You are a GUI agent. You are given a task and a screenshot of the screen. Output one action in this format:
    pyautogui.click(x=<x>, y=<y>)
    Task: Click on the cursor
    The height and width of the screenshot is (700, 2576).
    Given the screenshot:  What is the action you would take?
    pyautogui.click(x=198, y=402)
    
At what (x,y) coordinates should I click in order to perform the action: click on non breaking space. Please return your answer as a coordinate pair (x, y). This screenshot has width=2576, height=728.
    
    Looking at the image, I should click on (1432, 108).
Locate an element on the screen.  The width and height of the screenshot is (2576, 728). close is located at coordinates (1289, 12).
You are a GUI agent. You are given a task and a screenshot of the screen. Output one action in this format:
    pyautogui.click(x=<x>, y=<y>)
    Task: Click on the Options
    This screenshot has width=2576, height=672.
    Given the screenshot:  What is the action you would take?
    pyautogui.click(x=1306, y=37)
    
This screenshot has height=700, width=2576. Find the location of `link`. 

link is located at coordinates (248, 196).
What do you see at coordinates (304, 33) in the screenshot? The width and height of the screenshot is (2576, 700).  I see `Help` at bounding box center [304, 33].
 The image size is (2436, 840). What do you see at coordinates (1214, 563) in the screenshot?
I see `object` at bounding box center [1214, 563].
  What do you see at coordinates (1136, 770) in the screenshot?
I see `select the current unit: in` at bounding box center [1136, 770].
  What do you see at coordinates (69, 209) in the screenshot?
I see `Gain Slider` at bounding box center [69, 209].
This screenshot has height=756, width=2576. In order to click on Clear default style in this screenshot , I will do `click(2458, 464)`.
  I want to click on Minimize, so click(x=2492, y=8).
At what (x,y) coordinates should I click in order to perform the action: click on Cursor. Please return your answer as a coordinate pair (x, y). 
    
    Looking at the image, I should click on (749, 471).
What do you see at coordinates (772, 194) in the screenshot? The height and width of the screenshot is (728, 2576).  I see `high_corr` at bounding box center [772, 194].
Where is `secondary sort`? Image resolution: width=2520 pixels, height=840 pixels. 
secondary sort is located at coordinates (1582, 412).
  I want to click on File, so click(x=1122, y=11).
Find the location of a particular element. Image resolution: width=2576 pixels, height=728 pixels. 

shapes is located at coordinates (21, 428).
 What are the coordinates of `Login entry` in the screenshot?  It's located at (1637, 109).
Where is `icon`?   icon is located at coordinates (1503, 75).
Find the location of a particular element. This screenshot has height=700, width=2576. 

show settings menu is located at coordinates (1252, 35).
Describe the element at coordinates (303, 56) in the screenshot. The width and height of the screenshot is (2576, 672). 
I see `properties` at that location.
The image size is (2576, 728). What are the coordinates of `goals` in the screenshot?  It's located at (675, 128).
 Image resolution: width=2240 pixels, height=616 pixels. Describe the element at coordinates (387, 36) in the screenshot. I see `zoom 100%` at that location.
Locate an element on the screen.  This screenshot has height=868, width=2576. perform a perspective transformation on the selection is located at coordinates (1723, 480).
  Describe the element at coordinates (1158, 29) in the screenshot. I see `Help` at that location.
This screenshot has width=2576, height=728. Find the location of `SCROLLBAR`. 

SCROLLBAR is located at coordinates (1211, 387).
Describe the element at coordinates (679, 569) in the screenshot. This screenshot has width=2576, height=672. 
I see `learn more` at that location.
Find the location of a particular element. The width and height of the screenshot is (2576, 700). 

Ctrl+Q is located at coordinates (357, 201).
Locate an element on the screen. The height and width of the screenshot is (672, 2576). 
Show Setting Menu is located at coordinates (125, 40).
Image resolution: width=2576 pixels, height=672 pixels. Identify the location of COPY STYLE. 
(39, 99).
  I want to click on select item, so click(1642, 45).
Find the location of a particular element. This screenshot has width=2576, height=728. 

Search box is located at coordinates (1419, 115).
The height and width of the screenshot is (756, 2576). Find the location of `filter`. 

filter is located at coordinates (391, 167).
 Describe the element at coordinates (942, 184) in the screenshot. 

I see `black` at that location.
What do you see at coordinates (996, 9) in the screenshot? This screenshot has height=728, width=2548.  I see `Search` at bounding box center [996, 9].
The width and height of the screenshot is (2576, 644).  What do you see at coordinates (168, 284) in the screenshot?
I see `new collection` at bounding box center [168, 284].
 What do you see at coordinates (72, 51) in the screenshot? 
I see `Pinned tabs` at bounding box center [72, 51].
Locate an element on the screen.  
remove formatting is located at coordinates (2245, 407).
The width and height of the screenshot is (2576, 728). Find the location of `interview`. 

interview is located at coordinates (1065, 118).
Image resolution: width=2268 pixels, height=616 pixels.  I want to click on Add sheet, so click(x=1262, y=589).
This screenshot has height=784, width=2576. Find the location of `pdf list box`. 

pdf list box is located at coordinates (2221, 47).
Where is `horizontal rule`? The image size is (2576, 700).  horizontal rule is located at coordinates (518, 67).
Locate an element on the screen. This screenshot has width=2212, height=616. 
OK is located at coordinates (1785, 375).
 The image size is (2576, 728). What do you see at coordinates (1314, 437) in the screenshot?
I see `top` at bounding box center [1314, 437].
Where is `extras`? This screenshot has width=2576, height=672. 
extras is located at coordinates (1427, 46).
════
# GOAL OF THE EXERCISE:
Reproduce all of the material, swapping "GUI agent" for "screen assistant" everywhere it appears and leaving the rest untouched.

# SOLUTION FOR THIS PROBLEM:
You are a screen assistant. You are given a task and a screenshot of the screen. Output one action in this format:
    pyautogui.click(x=<x>, y=<y>)
    Task: Click on the cursor
    The height and width of the screenshot is (700, 2576).
    Given the screenshot:  What is the action you would take?
    pyautogui.click(x=198, y=402)
    
At what (x,y) coordinates should I click in order to perform the action: click on non breaking space. Please return your answer as a coordinate pair (x, y). This screenshot has width=2576, height=728.
    
    Looking at the image, I should click on (1432, 108).
Locate an element on the screen.  The width and height of the screenshot is (2576, 728). close is located at coordinates (1289, 12).
You are a screen assistant. You are given a task and a screenshot of the screen. Output one action in this format:
    pyautogui.click(x=<x>, y=<y>)
    Task: Click on the Options
    This screenshot has width=2576, height=672.
    Given the screenshot:  What is the action you would take?
    pyautogui.click(x=1306, y=37)
    
This screenshot has height=700, width=2576. Find the location of `link`. 

link is located at coordinates (248, 196).
What do you see at coordinates (304, 33) in the screenshot? The width and height of the screenshot is (2576, 700).  I see `Help` at bounding box center [304, 33].
 The image size is (2436, 840). What do you see at coordinates (1214, 563) in the screenshot?
I see `object` at bounding box center [1214, 563].
  What do you see at coordinates (1136, 770) in the screenshot?
I see `select the current unit: in` at bounding box center [1136, 770].
  What do you see at coordinates (69, 209) in the screenshot?
I see `Gain Slider` at bounding box center [69, 209].
This screenshot has height=756, width=2576. In order to click on Clear default style in this screenshot , I will do `click(2458, 464)`.
  I want to click on Minimize, so click(x=2492, y=8).
At what (x,y) coordinates should I click in order to perform the action: click on Cursor. Please return your answer as a coordinate pair (x, y). 
    
    Looking at the image, I should click on (749, 471).
What do you see at coordinates (772, 194) in the screenshot? The height and width of the screenshot is (728, 2576).  I see `high_corr` at bounding box center [772, 194].
Where is `secondary sort`? Image resolution: width=2520 pixels, height=840 pixels. 
secondary sort is located at coordinates (1582, 412).
  I want to click on File, so click(x=1122, y=11).
Find the location of a particular element. Image resolution: width=2576 pixels, height=728 pixels. 

shapes is located at coordinates (21, 428).
 What are the coordinates of `Login entry` in the screenshot?  It's located at (1637, 109).
Where is `icon`?   icon is located at coordinates (1503, 75).
Find the location of a particular element. This screenshot has height=700, width=2576. 

show settings menu is located at coordinates (1252, 35).
Describe the element at coordinates (303, 56) in the screenshot. The width and height of the screenshot is (2576, 672). 
I see `properties` at that location.
The image size is (2576, 728). What are the coordinates of `goals` in the screenshot?  It's located at (675, 128).
 Image resolution: width=2240 pixels, height=616 pixels. Describe the element at coordinates (387, 36) in the screenshot. I see `zoom 100%` at that location.
Locate an element on the screen.  This screenshot has height=868, width=2576. perform a perspective transformation on the selection is located at coordinates (1723, 480).
  Describe the element at coordinates (1158, 29) in the screenshot. I see `Help` at that location.
This screenshot has width=2576, height=728. Find the location of `SCROLLBAR`. 

SCROLLBAR is located at coordinates (1211, 387).
Describe the element at coordinates (679, 569) in the screenshot. This screenshot has width=2576, height=672. 
I see `learn more` at that location.
Find the location of a particular element. The width and height of the screenshot is (2576, 700). 

Ctrl+Q is located at coordinates (357, 201).
Locate an element on the screen. The height and width of the screenshot is (672, 2576). 
Show Setting Menu is located at coordinates (125, 40).
Image resolution: width=2576 pixels, height=672 pixels. Identify the location of COPY STYLE. 
(39, 99).
  I want to click on select item, so click(1642, 45).
Find the location of a particular element. This screenshot has width=2576, height=728. 

Search box is located at coordinates (1419, 115).
The height and width of the screenshot is (756, 2576). Find the location of `filter`. 

filter is located at coordinates (391, 167).
 Describe the element at coordinates (942, 184) in the screenshot. 

I see `black` at that location.
What do you see at coordinates (996, 9) in the screenshot? This screenshot has height=728, width=2548.  I see `Search` at bounding box center [996, 9].
The width and height of the screenshot is (2576, 644).  What do you see at coordinates (168, 284) in the screenshot?
I see `new collection` at bounding box center [168, 284].
 What do you see at coordinates (72, 51) in the screenshot? 
I see `Pinned tabs` at bounding box center [72, 51].
Locate an element on the screen.  
remove formatting is located at coordinates (2245, 407).
The width and height of the screenshot is (2576, 728). Find the location of `interview`. 

interview is located at coordinates (1065, 118).
Image resolution: width=2268 pixels, height=616 pixels.  I want to click on Add sheet, so click(x=1262, y=589).
This screenshot has height=784, width=2576. Find the location of `pdf list box`. 

pdf list box is located at coordinates (2221, 47).
Where is `horizontal rule`? The image size is (2576, 700).  horizontal rule is located at coordinates (518, 67).
Locate an element on the screen. This screenshot has width=2212, height=616. 
OK is located at coordinates (1785, 375).
 The image size is (2576, 728). What do you see at coordinates (1314, 437) in the screenshot?
I see `top` at bounding box center [1314, 437].
Where is `extras`? This screenshot has width=2576, height=672. 
extras is located at coordinates (1427, 46).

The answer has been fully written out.